> PROBLEM STATEMENT:
Keep every word of the listing and drop the images when you write it out.

> LISTED RECORDS:
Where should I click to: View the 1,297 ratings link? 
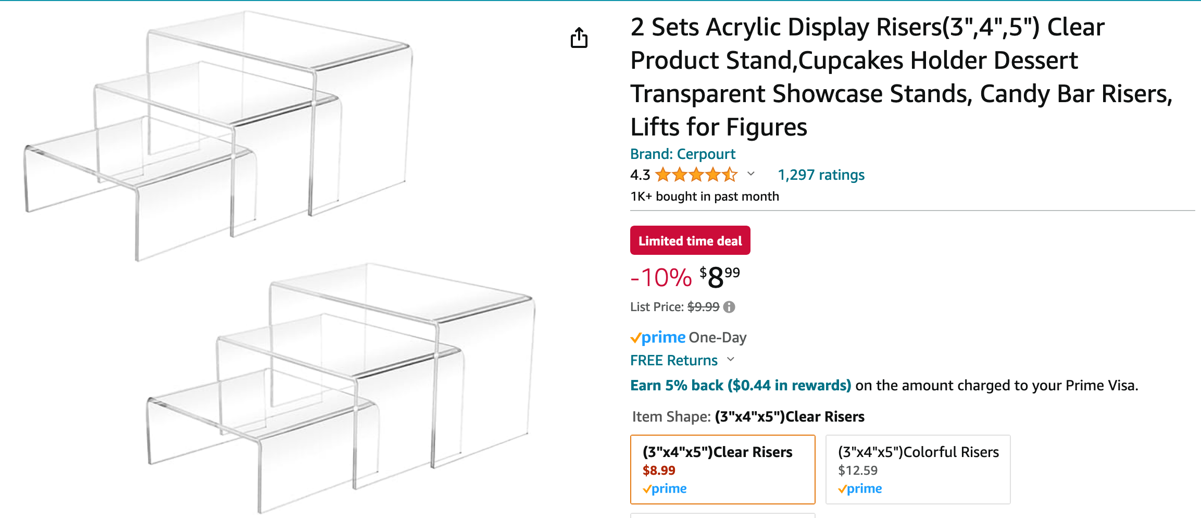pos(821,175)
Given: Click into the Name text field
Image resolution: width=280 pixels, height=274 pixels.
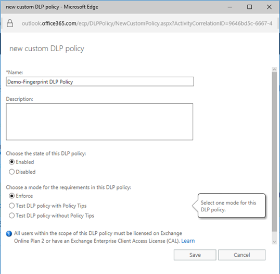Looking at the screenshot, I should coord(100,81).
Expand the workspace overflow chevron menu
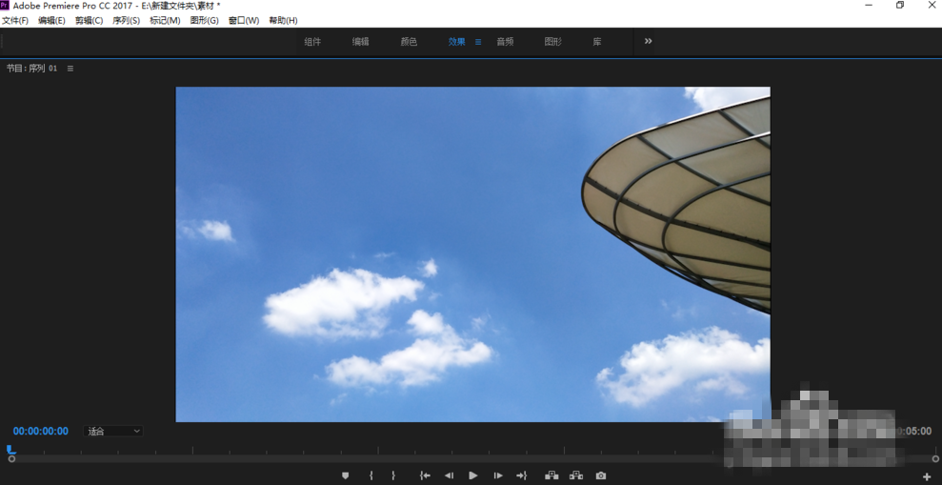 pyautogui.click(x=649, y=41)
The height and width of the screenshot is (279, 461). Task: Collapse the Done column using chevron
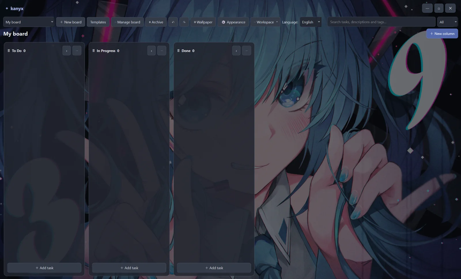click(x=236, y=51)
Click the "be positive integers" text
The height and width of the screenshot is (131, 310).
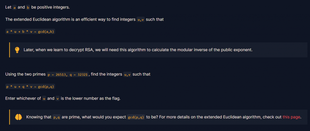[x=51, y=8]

> SOLUTION TO THIS EXERCISE:
Where should I click to: View the 1,297 ratings link? 
pos(821,175)
Given: Click into the Name text field
Image resolution: width=280 pixels, height=274 pixels.
Looking at the screenshot, I should coord(100,81).
Expand the workspace overflow chevron menu
 pyautogui.click(x=649, y=41)
The height and width of the screenshot is (279, 461). Task: Collapse the Done column using chevron
click(x=236, y=51)
Click the "be positive integers" text
The height and width of the screenshot is (131, 310).
[x=51, y=8]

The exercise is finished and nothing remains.